Kattel Krishna, Evande Ruby, Tan Chalet, Mondal Goutam, Grem Jean L, Mahato Ram I
Department of Pharmaceutical Sciences, University of Nebraska Medical Center, Omaha, NE 68198, USA.
Department of Medicine, University of Nebraska Medical Center, Omaha, NE 68198, USA.
Br J Clin Pharmacol. 2015 Aug;80(2):267-75. doi: 10.1111/bcp.12620. Epub 2015 Jun 11.
This study evaluated the influence of CYP2C19 polymorphisms on the pharmacokinetics of nelfinavir and its metabolite M8 in patients with pancreatic cancer.
Nelfinavir was administered orally to patients for over 10 days. The plasma concentrations of nelfinavir and M8 were measured by HPLC. The genotypes of CYP2C191, CYP2C192 and CYP2C19*3 were determined by the polymerase chain reaction-restriction fragment length polymorphism method.
Pharmacokinetic profiles of nelfinavir and M8 were characterized by wide interindividual variability. The mean Cmax of nelfinavir in CYP2C19*1/1 patients was 3.89 ± 0.40 (n = 3) and 5.12 ± 0.41 (n = 30) µg ml(-1) , while that of CYP2C191/2 patients was 3.60 (n = 1) and 6.14 ± 0.31 (n = 5) µg ml(-1) at the doses of 625 and 1250 mg nelfinavir twice daily, respectively. For the M8 metabolite, the mean Cmax of CYP2C191/1 patients was 1.06 ± 0.06 (n = 3) and 1.58 ± 0.27 (n = 30) µg ml(-1) , while those of CYP2C191/2 patients were 1.01 (n = 1) and 1.23 ± 0.15 (n = 5) µg ml(-1) at the doses of 625 and 1250 mg nelfinavir twice daily, respectively. The area under the plasma concentration-time curve (AUC(0,12 h)) values of nelfinavir for CYP2C191/1 patients were 28.90 ± 1.27 and 38.90 ± 4.99 µg ml(-1) ·h and for CYP2C191/2 patients, AUC(0,12 h) was 28.20 (n = 1) and 40.22 ± 3.17 (n = 5) µg ml(-1) ·h at the doses of 625 and 1250 mg nelfinavir twice daily, respectively. The Cmax of nelfinavir was significantly higher (P <0.05) in CYP2C191/*2 patients but there was no statistical difference in AUC(0,12 h).

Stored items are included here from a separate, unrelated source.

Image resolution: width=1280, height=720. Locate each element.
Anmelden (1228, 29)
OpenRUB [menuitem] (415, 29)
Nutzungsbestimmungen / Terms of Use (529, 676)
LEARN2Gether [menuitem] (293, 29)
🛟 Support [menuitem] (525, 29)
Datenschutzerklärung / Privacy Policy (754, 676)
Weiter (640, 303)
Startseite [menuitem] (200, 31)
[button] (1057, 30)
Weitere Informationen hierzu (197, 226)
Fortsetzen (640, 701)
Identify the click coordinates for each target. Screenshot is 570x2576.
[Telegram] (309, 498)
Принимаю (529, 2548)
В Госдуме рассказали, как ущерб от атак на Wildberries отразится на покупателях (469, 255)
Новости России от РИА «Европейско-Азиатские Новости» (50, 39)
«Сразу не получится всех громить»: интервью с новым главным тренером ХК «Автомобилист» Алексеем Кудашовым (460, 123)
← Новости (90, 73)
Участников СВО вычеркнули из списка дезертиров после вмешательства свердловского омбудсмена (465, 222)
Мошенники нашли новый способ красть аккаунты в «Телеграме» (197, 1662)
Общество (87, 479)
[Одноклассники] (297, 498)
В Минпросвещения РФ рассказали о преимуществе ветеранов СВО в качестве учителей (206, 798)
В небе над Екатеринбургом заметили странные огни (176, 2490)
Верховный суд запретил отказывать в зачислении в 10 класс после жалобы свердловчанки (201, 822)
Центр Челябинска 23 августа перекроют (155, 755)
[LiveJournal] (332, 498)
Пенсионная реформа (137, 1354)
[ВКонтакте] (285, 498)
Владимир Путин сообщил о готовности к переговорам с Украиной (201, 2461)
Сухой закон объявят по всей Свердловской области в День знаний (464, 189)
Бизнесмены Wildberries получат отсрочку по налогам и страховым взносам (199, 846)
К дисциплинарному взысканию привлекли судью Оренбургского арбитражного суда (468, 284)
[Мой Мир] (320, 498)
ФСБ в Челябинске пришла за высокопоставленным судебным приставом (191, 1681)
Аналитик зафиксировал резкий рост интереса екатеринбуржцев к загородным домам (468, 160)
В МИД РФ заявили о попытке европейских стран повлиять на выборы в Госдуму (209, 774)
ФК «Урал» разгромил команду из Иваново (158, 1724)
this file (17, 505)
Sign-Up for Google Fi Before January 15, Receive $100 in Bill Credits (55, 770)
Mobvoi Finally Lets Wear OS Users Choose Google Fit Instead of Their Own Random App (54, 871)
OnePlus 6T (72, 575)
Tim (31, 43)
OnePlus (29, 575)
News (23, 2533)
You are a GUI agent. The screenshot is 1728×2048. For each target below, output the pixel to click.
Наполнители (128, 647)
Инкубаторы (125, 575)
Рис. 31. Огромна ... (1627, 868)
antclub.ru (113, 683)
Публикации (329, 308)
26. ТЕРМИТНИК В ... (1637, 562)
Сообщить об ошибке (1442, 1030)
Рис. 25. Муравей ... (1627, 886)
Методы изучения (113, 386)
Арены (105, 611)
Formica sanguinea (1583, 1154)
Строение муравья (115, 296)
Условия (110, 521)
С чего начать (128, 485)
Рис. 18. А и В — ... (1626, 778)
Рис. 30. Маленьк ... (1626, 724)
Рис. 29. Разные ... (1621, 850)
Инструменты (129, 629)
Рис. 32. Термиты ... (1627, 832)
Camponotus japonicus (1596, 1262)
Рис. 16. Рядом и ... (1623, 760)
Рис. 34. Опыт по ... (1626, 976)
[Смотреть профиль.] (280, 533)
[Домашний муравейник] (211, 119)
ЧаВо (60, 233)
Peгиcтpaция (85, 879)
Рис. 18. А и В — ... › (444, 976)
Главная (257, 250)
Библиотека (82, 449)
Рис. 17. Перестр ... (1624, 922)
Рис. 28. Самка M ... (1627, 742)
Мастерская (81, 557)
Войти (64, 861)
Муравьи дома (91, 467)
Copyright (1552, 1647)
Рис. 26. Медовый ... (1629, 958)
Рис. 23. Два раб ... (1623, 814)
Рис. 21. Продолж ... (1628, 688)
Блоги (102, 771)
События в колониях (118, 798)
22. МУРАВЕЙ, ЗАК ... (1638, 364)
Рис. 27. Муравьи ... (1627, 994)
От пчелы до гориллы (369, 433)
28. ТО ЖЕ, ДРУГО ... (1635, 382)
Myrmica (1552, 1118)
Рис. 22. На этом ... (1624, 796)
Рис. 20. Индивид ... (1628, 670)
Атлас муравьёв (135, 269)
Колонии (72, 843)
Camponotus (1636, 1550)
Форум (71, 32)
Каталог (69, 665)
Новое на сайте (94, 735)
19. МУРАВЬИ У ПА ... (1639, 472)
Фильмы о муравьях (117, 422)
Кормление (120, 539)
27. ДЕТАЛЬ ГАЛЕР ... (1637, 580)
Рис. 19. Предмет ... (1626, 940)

CYP2C19*1/*2 genotype modestly affected the pharmacokinetic profiles of nelfinavir and M8 in patients with locally advanced pancreatic cancer.
本研究评估了CYP2C19基因多态性对胰腺癌患者中奈非那韦及其代谢产物M8药代动力学的影响。
对患者口服奈非那韦超过10天。通过高效液相色谱法测定奈非那韦和M8的血浆浓度。采用聚合酶链反应-限制性片段长度多态性方法测定CYP2C191、CYP2C192和CYP2C19*3的基因型。
奈非那韦和M8的药代动力学特征表现为个体间差异较大。在每天两次给予625和1250 mg奈非那韦的剂量下,CYP2C19*1/1患者中奈非那韦的平均Cmax分别为3.89±0.40(n = 3)和5.12±0.41(n = 30)μg/ml,而CYP2C191/2患者中奈非那韦的平均Cmax分别为3.60(n = 1)和6.14±0.31(n = 5)μg/ml。对于M8代谢产物,在每天两次给予625和1250 mg奈非那韦的剂量下,CYP2C191/1患者中M8的平均Cmax分别为1.06±0.06(n = 3)和1.58±0.27(n = 30)μg/ml,而CYP2C191/2患者中M8的平均Cmax分别为1.01(n = 1)和1.23±0.15(n = 5)μg/ml。CYP2C191/1患者中奈非那韦的血浆浓度-时间曲线下面积(AUC(0,12 h))值分别为28.90±1.27和38.90±4.99 μg/ml·h,CYP2C19!/2患者中奈非那韦的AUC(0,12 h)在每天两次给予625和1250 mg奈非那韦的剂量下分别为28.20(n = 1)和40.22±3.17(n = 5)μg/ml·h。CYP2C191/*2患者中奈非那韦的Cmax显著更高(P<0.05),但AUC(0,12 h)无统计学差异。
CYP2C19*1/*2基因型对局部晚期胰腺癌患者中奈非那韦和M8的药代动力学特征有适度影响。